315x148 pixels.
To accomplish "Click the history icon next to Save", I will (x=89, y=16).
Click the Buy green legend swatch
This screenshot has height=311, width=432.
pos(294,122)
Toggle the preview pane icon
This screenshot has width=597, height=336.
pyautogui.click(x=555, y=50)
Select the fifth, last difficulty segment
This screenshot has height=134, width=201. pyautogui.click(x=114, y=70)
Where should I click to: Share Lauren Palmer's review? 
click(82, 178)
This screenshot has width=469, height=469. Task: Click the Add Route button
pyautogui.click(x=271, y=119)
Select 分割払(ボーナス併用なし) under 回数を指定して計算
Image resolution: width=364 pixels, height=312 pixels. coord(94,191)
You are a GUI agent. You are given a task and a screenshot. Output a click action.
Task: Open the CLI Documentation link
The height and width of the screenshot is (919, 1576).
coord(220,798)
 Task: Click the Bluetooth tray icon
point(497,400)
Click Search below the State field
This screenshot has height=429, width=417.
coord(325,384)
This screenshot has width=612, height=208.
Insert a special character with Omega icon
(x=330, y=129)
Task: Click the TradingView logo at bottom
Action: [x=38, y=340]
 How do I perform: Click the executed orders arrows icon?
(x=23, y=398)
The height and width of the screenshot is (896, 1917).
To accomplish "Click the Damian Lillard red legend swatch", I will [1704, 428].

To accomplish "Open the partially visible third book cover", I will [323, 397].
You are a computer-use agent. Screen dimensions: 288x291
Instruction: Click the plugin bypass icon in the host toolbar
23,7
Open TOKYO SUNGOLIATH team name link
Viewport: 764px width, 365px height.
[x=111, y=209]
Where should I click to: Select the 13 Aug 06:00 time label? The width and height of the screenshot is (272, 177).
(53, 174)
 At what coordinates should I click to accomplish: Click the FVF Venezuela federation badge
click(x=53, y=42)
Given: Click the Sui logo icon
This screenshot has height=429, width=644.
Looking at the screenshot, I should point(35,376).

◇ ◇ ◇ ◇

▸ What to work on
When the word "agent" appears in a line of the listing, pull that line out.

▸ Answer area
You are a GUI agent. You are given a task and a screenshot. Output a click action.
You are a computer-use agent. Screen dimensions: 288x291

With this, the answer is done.